Earlier this month the United States Department of Commerce announced it was placing a trade restriction on China-based telecommunications supplier ZTE Corporation. The ban came after investigators learned that the company was violating a sanction previously enacted in the U.S. by "illicitly reexport[ing] controlled items to Iran" and acting "contrary to the national security or foreign policy interests of the United States."
This news was troubling to some because the ban may lead to supply chain disruptions for American companies as well as the Chinese manufacturer. How severely ZTE sales have been impacted by this event is still unclear. To The Wall Street Journal, ZTE indicated its 2015 earnings report would not be completed and released until it is able to conclude what the restrictions would mean for business operations.
Department of Commerce easing export restriction
At the time, U.S. officials explained that, although companies could apply for a trading license to do business with ZTE, approval was not likely.
However, this week the U.S. government revealed that it has decided to temporarily lift the trade ban in hopes of alleviating some of the controversy between the two regions, The Wall Street Journal reported.
"As part of the effort to resolve the matter, and based upon binding commitments that ZTE has made to the U.S. government, Commerce expects this week to be able to provide temporary relief from some licensing requirements," a government official stated, according to the source.
Furthermore, The Wall Street Journal added that this lift would only be allowed on a temporary basis and is contingent upon ZTE complying with the U.S. government. Although the Commerce department didn't reveal too much information on the matter, the news source said that officials indicated more details would be available later in the week in the Federal Register.
Beijing disputes being on U.S. trade blacklist
When the trade sanction was first announced, some pointed out that it would add fuel to the already existing tension between the U.S. and China, specifically pertaining to technology sourcing and exporting.

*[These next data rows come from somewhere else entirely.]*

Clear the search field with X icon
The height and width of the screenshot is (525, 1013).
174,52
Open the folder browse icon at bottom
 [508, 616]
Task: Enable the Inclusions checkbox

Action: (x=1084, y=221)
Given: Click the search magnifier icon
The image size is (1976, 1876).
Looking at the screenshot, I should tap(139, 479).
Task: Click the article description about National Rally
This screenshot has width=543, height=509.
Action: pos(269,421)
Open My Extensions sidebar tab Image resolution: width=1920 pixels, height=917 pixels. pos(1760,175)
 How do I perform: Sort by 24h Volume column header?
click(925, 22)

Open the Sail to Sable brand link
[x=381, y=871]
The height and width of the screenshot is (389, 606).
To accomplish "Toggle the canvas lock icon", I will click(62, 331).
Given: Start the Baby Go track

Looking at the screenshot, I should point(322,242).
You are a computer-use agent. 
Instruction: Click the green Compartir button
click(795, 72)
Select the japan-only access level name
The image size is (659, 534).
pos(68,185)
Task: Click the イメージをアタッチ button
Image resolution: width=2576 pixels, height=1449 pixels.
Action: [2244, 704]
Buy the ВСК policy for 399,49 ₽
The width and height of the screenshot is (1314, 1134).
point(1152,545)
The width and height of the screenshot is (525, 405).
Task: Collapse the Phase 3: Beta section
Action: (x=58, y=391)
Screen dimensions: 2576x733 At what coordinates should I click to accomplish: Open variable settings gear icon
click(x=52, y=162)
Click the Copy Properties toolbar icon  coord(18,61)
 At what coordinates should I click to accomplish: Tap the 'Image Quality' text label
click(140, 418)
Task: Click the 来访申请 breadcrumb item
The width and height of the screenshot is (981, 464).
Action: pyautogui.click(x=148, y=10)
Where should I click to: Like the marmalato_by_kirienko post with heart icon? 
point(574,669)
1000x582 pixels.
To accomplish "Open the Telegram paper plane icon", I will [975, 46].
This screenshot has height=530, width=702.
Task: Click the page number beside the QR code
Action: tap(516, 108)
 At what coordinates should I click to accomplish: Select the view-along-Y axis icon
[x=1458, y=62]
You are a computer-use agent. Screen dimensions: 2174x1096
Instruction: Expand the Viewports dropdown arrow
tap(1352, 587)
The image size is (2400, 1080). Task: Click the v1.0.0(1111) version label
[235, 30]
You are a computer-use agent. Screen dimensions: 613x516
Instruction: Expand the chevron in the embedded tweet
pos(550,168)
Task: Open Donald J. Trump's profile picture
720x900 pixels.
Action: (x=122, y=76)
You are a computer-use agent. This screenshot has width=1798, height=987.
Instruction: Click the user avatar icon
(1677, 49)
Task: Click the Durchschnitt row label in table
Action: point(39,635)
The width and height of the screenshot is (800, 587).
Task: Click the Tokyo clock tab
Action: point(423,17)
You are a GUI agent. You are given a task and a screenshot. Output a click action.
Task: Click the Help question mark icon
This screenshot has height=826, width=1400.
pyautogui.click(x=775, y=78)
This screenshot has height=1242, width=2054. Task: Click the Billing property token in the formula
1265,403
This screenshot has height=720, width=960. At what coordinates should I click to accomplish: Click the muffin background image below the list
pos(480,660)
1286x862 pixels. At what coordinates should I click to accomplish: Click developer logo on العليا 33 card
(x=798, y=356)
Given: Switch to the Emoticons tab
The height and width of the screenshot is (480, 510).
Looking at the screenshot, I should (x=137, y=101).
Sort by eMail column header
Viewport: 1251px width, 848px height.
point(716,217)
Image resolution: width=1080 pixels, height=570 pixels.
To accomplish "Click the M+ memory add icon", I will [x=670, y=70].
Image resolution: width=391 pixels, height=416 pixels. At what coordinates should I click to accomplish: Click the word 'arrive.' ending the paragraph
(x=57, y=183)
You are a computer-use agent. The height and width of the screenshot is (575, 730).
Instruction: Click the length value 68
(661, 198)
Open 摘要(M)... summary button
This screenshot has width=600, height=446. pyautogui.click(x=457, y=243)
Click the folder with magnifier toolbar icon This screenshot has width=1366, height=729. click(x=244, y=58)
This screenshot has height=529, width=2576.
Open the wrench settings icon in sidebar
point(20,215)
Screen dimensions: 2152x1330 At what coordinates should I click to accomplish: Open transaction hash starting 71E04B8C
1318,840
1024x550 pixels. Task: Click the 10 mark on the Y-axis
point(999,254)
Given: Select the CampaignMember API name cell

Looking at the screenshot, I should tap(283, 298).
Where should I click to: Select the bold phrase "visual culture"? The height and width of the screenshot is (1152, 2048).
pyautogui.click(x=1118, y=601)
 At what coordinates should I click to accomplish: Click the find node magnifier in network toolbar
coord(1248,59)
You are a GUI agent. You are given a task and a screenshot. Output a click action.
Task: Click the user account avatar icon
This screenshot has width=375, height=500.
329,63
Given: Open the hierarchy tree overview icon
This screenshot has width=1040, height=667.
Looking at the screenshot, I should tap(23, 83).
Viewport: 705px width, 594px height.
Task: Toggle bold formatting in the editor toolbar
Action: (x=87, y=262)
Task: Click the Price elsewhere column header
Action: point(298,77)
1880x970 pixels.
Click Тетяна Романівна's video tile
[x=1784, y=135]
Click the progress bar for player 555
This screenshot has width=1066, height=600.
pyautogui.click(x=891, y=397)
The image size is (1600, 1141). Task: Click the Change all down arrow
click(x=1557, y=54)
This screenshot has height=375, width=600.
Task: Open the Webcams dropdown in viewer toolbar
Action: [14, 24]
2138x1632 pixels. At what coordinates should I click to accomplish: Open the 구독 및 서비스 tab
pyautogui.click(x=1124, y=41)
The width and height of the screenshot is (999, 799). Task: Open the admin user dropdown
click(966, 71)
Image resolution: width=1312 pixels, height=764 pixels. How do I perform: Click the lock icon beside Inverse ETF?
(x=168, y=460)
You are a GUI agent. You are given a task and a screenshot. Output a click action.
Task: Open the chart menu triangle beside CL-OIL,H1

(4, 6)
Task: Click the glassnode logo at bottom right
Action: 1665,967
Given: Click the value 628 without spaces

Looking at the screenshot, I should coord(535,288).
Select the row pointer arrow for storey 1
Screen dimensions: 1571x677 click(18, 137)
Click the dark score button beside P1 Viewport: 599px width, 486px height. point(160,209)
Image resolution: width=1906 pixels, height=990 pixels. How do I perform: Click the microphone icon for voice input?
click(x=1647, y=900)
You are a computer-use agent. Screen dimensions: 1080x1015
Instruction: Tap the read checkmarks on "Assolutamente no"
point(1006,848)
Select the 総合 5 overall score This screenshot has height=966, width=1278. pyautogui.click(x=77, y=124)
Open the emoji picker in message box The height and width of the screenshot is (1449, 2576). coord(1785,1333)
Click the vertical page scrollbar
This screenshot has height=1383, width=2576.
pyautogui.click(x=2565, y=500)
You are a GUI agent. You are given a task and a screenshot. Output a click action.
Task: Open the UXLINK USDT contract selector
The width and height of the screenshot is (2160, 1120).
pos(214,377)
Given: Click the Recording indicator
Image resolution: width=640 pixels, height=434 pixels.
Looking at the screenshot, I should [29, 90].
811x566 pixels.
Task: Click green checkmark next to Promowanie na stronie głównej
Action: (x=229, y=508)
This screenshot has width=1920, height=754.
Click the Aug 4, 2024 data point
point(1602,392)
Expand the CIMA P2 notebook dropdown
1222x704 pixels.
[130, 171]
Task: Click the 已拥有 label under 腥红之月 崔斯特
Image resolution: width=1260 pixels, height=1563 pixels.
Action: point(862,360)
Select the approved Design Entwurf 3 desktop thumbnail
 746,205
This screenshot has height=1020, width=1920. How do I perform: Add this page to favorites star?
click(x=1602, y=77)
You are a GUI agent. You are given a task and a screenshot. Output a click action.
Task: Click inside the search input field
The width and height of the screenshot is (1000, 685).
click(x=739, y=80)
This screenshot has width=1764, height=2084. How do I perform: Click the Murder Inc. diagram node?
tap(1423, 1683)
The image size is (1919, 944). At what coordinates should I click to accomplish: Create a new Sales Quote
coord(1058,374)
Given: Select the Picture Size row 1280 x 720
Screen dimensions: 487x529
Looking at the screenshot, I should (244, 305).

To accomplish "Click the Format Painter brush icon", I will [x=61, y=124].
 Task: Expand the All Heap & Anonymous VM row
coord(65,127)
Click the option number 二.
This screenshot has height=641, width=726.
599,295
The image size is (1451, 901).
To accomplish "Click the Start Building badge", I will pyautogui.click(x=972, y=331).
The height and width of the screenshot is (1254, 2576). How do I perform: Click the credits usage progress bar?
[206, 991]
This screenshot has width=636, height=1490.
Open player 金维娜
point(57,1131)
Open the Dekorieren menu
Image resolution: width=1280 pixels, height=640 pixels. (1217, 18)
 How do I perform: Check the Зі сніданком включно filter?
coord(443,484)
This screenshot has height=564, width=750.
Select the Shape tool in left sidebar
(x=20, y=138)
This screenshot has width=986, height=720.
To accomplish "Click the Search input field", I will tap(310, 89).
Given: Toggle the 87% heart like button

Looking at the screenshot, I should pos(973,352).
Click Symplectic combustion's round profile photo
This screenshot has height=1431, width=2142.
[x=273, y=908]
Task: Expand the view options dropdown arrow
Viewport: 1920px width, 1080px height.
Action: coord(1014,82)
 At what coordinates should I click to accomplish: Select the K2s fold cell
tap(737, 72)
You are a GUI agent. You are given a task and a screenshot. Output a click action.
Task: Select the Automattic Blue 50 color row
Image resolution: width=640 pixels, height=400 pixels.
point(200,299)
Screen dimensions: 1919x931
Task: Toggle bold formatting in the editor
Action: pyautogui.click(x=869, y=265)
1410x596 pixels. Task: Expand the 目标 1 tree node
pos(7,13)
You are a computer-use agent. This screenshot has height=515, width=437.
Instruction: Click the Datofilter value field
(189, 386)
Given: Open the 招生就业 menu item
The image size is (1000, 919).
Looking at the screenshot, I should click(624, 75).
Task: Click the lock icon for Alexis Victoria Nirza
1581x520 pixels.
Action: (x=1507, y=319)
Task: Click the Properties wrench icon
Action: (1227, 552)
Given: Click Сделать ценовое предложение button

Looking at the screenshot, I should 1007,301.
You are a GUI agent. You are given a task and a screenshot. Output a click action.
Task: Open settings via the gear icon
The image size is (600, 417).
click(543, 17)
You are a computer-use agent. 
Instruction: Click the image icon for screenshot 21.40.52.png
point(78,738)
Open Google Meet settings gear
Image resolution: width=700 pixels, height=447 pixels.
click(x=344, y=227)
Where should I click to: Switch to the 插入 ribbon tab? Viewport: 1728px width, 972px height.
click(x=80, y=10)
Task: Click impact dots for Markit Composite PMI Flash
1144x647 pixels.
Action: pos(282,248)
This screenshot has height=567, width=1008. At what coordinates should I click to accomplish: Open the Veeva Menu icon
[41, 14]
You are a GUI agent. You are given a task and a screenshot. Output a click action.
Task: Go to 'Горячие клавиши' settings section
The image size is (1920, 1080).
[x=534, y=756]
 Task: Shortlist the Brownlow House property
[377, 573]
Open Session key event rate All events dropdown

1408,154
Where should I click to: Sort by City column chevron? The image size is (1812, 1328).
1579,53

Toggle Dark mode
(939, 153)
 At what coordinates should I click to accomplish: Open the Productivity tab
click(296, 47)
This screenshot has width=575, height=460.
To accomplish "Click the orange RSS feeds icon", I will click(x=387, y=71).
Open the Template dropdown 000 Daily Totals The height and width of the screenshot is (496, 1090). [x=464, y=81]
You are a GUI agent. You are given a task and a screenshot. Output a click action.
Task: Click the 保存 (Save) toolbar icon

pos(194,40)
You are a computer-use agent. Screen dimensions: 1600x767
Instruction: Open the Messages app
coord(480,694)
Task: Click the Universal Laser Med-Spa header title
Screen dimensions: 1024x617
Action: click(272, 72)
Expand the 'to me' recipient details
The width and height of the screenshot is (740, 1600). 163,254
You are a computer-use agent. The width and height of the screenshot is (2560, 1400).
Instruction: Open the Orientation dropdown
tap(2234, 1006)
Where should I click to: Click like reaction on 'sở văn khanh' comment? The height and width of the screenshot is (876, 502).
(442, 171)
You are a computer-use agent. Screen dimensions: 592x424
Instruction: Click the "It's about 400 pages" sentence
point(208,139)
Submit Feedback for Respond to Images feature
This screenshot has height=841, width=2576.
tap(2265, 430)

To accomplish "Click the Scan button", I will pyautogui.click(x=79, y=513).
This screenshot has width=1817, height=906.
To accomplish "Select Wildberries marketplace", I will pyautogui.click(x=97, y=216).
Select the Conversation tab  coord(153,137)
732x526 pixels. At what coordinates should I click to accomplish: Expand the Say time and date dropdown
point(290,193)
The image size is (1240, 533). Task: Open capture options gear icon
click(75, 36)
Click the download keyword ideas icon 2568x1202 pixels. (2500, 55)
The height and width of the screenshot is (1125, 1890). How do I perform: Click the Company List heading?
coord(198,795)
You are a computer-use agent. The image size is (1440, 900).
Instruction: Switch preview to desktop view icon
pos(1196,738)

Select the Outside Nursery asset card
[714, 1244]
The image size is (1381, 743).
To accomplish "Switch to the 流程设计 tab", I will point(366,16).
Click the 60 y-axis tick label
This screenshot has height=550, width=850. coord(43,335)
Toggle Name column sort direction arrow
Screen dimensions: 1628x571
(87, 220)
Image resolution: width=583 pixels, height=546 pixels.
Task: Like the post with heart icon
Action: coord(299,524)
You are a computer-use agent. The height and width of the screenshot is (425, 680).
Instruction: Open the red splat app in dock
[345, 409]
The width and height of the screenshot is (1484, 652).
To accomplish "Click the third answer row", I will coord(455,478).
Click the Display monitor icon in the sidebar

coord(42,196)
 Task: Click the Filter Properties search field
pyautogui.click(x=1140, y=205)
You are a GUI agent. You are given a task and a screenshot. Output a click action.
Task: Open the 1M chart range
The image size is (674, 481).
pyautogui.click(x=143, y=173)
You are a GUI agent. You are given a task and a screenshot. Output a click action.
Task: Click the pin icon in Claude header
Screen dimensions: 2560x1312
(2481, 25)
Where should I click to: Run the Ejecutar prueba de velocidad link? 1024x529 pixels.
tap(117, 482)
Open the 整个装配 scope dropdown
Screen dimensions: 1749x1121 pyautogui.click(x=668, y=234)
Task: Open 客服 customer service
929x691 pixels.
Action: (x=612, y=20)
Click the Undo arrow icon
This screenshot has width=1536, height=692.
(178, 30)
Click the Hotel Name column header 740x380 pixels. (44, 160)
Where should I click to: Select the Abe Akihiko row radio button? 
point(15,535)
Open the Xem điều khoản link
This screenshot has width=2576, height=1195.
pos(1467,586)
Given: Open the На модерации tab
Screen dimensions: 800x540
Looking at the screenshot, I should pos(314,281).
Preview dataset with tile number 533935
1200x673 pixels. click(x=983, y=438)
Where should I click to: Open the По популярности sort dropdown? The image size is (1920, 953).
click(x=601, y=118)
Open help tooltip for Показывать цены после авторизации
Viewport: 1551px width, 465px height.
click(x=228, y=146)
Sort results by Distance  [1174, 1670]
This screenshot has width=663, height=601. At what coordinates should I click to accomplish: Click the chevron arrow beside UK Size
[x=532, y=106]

The Wall Street Journal also reported that Beijing has protested the sanction and requested to have ZTE taken off the blacklist that prevents U.S. firms from selling goods and equipment to Iran.
The telecom giant recently released a statement assuring its partners it has been cooperating with the U.S. and that it has been engaging in "constructive discussions" throughout the past couple of weeks and plans to continue communication with the departments and key stakeholders to ensure a resolution is reached.